Genomic Data Sharing
- Purpose and Applicability
- Overall Considerations for Institutional Certification
- Consistency with Applicable Laws & Policies
- Data Collection is Consistent with 45 CFR 46
- Consideration of Risks
- De-identification Requirements
- Informed Consent
- Data Use Limitations
- Related Materials
- Regulatory References
- Version Table
Purpose and Applicability
This webpage provides guidance to IRB members, HSD staff, and researchers about the review of: (1) research involving plans for sharing genomic data with NIH-designated repositories; and (2) requests for certification of the data.
Overall Considerations for Institutional Certification
The institutional certification should state whether the data will be submitted to an unrestricted or controlled-access database.
The institutional certification should assure:
- Consistency with applicable law, regulation, policy. The data submission is consistent, as appropriate, with applicable national, tribal, and state laws and regulations as well as relevant institutional policies. (details below)
- Data limitations are delineated. Any limitations on research use of the data, as expressed in the informed consent documents are delineated. (details below)
- Data is confidential. The identities of research participants will not be disclosed to NIH-designated repositories. (details below)
- IRB review. An IRB, privacy board, and/or equivalent body, as applicable, has reviewed the investigator’s proposal for data submission and assures that:
- The protocol for the collection of genomic and phenotypic data is consistent with 45 CFR 46. (details below)
- Data submission and subsequent data sharing for research purposes are consistent with the informed consent of the study participants from whom the data were obtained. (details below)
- Consideration was given to risks to individual participants and their families associated with data submitted to NIH-designated repositories and subsequent sharing. (details below)
- To the extent possible, consideration was given to risks to groups or populations associated with submitting data to NIH-designated repositories and subsequent sharing. (details below)
- The investigator’s plan for de-identifying data sets is consistent with the standards outlined in the NIH GDS policy. (details below)
Consistency with Applicable Laws and Policies
HSD staff identify applicable laws and policies as they would for review of any application (GUIDANCE Human Subjects Regulations; WORKSHEET Pre-Review).
Applicable policies include HSD SOPs and may include UW Privacy Policies.
Applicable laws frequently include HHS human subjects protections regulations (45 CFR 46), FDA human subjects protection regulations (21 CFR Parts 50 and 56), and the Health Insurance Portability and Accountability Act Privacy Rule (45 CFR Part 160 and Part 164, Subparts A and E).
Data submission must also be consistent with applicable tribal laws when the data are from American Indian and Alaska Native peoples. For example, tribal nations have jurisdiction over research conducted on tribal lands with tribal citizens. In general, the IRB relies on the researcher to provide relevant information about tribal laws as requested in the IRB Protocol form.
Data Collection is Consistent with 45 CFR 46
Data collection procedures must be consistent with HHS human subjects protections regulations.
- Prospectively collected data. This is verified either by the UW IRB review process or by relying on an external IRB for review.

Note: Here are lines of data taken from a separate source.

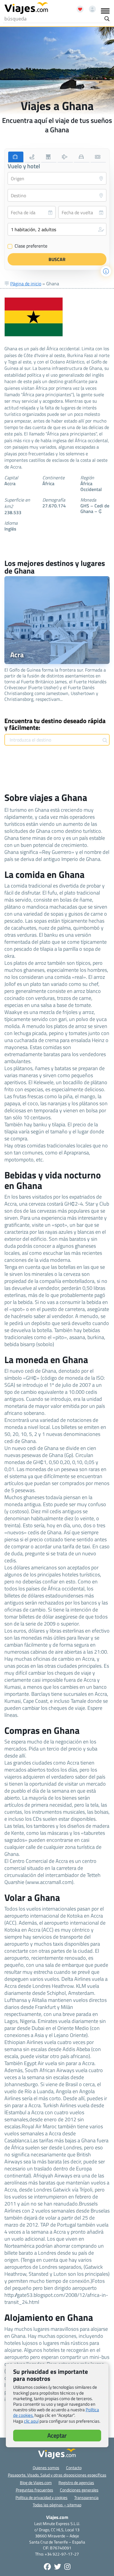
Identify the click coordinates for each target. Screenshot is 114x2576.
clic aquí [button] (31, 2421)
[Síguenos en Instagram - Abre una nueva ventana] (67, 2566)
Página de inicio (25, 283)
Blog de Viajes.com (36, 2482)
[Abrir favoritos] (77, 7)
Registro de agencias (76, 2482)
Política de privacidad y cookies (41, 2497)
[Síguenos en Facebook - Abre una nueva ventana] (47, 2566)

- Retrospectively collected data. This is verified by confirming that data were collected with IRB approval.
Consideration of Risks
The IRB considers the risks associated with the genomic information in the event of re-identification and disclosure. The IRB considers ways to minimize those risks within the context of the expected benefits of broad sharing.
The IRB also considers the extent to which genomic information associated with the participant could be used to identify an individual, or their family, by matching data sets to other sources of information.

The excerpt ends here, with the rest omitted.